I have a similar problem.

b8mnr5401 · ‎12-29-2015

We have an environment using class B networks where the third octet is used as a device type identifier.

For example, a 60 in the third octet identifies a printer and a 92 is a desktop to be denied internet.

We want to prevent printers from accessing the internet.

In this environment, we use a 5520 ASA running 8.0(4) as our firewall.

I configured ACL and ran packet tracer and see that my network object definition appears to perform as desired, as shown in the s"show access-list" output below:

access-list BlockWeb6 line 3 extended deny ip 0.0.60.0 0.0.255.0 any (hitcnt=11) 0xb6b2fbd0

access-list BlockWeb6 line 3 extended deny ip 0.0.92.0 0.0.255.0 any (hitcnt=33) 0x0737b411

Will my "network-object 0.0.60.0 0.0.255.0" and "network-object 0.0.92.0 0.0.255.0" only match traffic where the third octet is a 60 or a 92 as I intend it to?

I have added this assuming that the network address and mask specified and are simply used in a boolean operation to determine a true/false result.

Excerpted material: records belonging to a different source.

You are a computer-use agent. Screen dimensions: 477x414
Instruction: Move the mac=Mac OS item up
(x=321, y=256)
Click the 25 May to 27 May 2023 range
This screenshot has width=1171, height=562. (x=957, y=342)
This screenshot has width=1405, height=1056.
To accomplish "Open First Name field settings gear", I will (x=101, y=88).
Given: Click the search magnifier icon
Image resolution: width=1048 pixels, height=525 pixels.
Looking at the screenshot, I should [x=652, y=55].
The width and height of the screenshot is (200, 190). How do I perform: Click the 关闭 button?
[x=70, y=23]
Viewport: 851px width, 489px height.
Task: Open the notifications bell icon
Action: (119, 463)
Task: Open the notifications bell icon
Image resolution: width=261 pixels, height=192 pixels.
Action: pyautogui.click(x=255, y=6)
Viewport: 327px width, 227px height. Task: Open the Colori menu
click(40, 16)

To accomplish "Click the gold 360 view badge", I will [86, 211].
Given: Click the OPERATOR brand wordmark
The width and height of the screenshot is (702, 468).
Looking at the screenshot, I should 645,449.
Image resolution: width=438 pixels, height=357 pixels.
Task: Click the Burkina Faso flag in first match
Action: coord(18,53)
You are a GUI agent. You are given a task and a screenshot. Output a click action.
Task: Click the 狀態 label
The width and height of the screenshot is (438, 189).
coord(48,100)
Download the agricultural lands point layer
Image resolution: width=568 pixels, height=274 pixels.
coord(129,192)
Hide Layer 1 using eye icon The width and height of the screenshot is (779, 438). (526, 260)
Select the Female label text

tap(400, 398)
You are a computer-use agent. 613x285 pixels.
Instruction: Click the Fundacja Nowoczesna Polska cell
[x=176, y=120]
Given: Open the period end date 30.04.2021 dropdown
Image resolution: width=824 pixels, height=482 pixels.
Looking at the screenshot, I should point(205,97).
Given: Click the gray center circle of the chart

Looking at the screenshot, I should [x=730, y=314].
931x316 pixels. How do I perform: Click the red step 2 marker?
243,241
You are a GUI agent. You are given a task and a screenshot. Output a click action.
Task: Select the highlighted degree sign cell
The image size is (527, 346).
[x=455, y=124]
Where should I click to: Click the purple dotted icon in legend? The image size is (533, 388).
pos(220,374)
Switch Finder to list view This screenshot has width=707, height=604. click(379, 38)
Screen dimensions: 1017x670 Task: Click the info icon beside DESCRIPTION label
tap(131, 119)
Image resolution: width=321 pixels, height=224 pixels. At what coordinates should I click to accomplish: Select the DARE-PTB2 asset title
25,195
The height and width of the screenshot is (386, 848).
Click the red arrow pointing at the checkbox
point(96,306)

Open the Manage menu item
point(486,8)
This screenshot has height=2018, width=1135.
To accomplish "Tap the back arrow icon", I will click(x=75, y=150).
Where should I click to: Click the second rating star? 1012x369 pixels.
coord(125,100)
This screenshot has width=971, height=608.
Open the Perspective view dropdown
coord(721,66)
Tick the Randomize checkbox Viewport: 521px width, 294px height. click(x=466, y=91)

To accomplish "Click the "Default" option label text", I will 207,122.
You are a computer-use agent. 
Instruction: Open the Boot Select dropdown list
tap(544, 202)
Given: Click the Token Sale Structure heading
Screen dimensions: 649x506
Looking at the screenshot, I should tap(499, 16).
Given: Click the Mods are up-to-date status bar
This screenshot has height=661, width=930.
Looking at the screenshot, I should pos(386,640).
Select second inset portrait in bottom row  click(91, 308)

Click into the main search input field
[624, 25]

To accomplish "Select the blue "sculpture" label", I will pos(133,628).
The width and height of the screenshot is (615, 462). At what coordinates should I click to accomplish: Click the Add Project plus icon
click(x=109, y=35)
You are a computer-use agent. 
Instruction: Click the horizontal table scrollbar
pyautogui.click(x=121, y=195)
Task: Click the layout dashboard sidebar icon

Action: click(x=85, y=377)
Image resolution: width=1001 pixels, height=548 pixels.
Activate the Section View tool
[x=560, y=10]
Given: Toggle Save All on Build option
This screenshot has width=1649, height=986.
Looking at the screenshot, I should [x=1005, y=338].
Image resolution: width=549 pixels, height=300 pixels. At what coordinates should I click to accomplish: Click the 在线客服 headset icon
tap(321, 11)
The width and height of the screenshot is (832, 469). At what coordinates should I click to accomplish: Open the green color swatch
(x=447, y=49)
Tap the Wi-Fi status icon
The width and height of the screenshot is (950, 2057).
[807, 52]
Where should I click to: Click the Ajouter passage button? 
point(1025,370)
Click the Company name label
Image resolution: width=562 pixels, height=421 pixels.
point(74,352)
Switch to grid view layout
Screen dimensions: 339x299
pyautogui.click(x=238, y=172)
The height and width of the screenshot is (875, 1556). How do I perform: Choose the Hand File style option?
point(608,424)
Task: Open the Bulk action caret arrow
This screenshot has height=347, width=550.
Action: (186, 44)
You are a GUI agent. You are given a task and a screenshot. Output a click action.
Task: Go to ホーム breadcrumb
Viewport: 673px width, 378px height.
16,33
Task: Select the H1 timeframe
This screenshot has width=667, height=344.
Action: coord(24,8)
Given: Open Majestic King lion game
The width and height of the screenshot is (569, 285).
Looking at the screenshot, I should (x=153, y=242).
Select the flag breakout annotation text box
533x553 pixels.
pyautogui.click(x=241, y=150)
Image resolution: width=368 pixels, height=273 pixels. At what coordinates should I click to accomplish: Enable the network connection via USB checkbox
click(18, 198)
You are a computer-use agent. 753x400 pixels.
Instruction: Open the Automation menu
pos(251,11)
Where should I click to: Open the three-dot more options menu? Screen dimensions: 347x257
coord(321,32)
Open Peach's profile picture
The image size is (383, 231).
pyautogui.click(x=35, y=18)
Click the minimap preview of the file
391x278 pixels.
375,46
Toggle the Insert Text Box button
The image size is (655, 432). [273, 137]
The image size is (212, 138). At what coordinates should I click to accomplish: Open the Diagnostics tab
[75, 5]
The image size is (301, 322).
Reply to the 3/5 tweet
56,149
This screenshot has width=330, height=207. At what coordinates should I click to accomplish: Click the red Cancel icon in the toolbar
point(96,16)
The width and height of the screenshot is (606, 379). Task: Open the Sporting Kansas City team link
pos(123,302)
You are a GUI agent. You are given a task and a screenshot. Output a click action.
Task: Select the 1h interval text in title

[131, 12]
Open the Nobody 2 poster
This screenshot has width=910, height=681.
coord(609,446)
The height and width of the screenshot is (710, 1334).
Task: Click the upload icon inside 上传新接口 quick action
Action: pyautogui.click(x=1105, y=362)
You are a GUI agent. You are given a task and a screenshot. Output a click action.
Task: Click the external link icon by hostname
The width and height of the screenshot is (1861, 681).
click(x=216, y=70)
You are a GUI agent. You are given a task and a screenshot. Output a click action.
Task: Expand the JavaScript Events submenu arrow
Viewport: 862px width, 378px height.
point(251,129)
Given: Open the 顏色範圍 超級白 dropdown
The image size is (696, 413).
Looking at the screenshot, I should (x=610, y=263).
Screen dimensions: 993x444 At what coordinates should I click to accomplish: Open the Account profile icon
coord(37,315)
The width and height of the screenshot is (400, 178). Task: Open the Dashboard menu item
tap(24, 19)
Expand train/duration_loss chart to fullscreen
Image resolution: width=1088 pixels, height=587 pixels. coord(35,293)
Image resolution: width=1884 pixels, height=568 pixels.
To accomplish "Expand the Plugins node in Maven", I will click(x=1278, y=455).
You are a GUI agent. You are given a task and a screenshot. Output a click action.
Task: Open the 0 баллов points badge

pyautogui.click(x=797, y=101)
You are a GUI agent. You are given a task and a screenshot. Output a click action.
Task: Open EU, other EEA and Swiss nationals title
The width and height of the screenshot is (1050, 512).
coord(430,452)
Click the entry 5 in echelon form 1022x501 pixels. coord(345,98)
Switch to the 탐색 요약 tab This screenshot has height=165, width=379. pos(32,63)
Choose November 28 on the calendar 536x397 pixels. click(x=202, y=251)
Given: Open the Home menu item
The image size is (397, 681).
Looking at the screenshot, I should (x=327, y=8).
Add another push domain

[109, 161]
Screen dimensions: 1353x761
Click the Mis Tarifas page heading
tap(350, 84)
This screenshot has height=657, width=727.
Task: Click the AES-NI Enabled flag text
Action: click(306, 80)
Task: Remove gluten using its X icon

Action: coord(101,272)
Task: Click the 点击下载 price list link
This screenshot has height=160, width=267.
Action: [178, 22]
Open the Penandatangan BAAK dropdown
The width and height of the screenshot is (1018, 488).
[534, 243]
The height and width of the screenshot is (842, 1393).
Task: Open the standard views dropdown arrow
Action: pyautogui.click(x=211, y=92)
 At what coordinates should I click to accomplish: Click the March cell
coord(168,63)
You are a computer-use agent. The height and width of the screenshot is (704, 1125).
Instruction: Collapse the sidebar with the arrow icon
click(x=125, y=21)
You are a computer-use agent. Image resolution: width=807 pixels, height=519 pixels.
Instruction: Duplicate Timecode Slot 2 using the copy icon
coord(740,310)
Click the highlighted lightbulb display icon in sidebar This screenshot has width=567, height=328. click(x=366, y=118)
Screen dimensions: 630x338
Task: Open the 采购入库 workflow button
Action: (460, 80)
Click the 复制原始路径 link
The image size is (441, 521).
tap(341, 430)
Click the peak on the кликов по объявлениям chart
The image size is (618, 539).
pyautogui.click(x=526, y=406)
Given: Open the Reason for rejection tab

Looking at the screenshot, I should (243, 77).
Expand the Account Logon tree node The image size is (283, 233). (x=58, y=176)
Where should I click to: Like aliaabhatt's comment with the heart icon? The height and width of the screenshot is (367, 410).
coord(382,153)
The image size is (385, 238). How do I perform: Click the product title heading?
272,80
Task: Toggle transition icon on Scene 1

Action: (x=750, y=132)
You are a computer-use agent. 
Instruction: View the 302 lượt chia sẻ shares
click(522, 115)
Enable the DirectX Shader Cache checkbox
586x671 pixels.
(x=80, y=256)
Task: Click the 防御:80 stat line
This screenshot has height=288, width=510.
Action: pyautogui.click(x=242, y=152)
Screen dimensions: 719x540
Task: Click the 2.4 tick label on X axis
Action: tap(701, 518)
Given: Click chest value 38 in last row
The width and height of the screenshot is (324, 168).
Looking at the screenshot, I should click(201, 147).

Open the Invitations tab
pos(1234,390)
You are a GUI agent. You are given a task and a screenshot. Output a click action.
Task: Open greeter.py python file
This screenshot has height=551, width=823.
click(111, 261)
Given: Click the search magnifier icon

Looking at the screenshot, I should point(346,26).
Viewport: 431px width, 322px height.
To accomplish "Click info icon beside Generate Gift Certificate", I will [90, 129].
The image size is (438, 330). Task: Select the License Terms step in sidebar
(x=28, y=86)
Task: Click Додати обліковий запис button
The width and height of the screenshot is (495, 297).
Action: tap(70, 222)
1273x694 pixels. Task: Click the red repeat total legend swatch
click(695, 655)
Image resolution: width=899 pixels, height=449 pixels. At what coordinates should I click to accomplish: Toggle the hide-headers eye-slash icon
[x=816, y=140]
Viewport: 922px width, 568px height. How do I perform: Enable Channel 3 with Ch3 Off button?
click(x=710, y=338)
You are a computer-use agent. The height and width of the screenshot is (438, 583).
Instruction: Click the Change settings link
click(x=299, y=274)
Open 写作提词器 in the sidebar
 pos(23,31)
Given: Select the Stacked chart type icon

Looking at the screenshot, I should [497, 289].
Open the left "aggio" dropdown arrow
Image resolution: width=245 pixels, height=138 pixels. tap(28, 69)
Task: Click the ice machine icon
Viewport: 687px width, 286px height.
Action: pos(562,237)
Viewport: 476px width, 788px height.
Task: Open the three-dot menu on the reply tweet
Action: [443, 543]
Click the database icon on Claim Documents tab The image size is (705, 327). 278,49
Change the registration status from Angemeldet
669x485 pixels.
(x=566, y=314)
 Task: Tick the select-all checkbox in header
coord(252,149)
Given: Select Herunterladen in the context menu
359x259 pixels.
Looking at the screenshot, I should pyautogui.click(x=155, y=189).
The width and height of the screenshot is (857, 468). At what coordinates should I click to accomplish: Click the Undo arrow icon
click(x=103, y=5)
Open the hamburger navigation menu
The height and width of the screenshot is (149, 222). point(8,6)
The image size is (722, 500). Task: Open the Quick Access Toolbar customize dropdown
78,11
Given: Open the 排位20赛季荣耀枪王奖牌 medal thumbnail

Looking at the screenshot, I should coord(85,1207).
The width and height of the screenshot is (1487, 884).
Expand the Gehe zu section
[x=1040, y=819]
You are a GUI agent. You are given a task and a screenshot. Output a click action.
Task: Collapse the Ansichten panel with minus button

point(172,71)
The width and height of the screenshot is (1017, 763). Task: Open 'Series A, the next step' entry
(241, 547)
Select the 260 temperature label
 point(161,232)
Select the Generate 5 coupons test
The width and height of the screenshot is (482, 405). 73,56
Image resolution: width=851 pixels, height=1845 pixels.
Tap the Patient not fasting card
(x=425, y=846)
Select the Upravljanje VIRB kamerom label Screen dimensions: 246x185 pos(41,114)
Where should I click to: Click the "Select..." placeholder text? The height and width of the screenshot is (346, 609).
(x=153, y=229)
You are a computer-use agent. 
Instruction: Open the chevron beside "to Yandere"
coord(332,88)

Does anyone have a definitive answer?

Seok-hwan Kim · ‎05-16-2016

I have a similar problem.

- CT5508 and AP1142 flexconnect mode

- SSID Data locally swtiching with FlexConnect Access Control Lists

uw_14f_ap1142#sh access-lists
Extended IP access list Test_0429
10 permit udp any range 0 65535 any eq bootps (1 match)
20 permit ip any host 0.0.60.0 (1 match) - If there is not this alc rule "0.0.60.0", Clients do not receive the assigned IP.

If you have same problem or konw anyting information. please tell me detail.

Does a network-object need to be a valid network or is it just used as a boolean object?